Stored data
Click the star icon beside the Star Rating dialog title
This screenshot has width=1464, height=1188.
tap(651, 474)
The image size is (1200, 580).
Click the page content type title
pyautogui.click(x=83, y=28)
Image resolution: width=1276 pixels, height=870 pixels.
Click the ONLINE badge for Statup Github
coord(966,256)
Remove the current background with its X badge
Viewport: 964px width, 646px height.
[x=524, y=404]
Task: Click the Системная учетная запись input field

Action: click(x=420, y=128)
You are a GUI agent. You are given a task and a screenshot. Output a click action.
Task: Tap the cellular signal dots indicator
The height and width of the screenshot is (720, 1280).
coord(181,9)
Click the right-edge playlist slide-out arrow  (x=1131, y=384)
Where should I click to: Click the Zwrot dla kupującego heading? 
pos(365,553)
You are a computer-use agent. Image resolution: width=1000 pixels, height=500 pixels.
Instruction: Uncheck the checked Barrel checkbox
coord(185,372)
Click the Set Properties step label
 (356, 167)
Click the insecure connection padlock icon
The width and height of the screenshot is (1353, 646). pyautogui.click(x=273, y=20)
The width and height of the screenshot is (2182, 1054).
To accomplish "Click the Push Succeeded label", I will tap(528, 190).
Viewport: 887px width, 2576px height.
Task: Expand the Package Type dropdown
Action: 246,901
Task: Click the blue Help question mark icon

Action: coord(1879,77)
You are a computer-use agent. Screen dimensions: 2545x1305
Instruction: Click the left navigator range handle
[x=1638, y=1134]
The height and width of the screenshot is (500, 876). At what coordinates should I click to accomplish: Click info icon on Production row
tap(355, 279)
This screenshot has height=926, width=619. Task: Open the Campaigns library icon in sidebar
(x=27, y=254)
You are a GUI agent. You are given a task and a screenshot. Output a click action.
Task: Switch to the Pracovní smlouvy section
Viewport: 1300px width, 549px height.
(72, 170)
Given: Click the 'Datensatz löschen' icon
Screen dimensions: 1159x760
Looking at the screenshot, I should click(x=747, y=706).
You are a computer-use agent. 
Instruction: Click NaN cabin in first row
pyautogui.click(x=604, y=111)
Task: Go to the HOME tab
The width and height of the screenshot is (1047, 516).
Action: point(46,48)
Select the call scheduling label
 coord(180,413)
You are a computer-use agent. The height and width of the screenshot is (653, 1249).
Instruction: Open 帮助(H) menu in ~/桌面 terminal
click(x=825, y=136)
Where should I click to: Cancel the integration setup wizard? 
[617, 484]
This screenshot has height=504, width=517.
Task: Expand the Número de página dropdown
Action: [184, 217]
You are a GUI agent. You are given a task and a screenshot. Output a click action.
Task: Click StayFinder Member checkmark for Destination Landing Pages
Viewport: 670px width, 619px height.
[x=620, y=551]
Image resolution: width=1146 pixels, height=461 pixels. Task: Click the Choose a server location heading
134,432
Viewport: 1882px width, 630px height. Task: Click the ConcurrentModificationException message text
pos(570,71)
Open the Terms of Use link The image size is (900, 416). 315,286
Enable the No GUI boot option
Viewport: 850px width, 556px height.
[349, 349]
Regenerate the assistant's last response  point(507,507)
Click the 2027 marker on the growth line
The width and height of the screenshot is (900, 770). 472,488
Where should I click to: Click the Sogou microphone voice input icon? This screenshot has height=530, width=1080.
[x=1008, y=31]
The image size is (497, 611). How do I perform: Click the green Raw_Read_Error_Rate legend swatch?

Goal of the exercise
Lay out the material above as a Markdown table with the columns "Row" and "Line", starting at its first line and ending at the line that contains "coord(966,256)". Omit any blank lines.

Correct answer
| Row | Line |
|---|---|
| 1 | Click the star icon beside the Star Rating dialog title |
| 2 | This screenshot has width=1464, height=1188. |
| 3 | tap(651, 474) |
| 4 | The image size is (1200, 580). |
| 5 | Click the page content type title |
| 6 | pyautogui.click(x=83, y=28) |
| 7 | Image resolution: width=1276 pixels, height=870 pixels. |
| 8 | Click the ONLINE badge for Statup Github |
| 9 | coord(966,256) |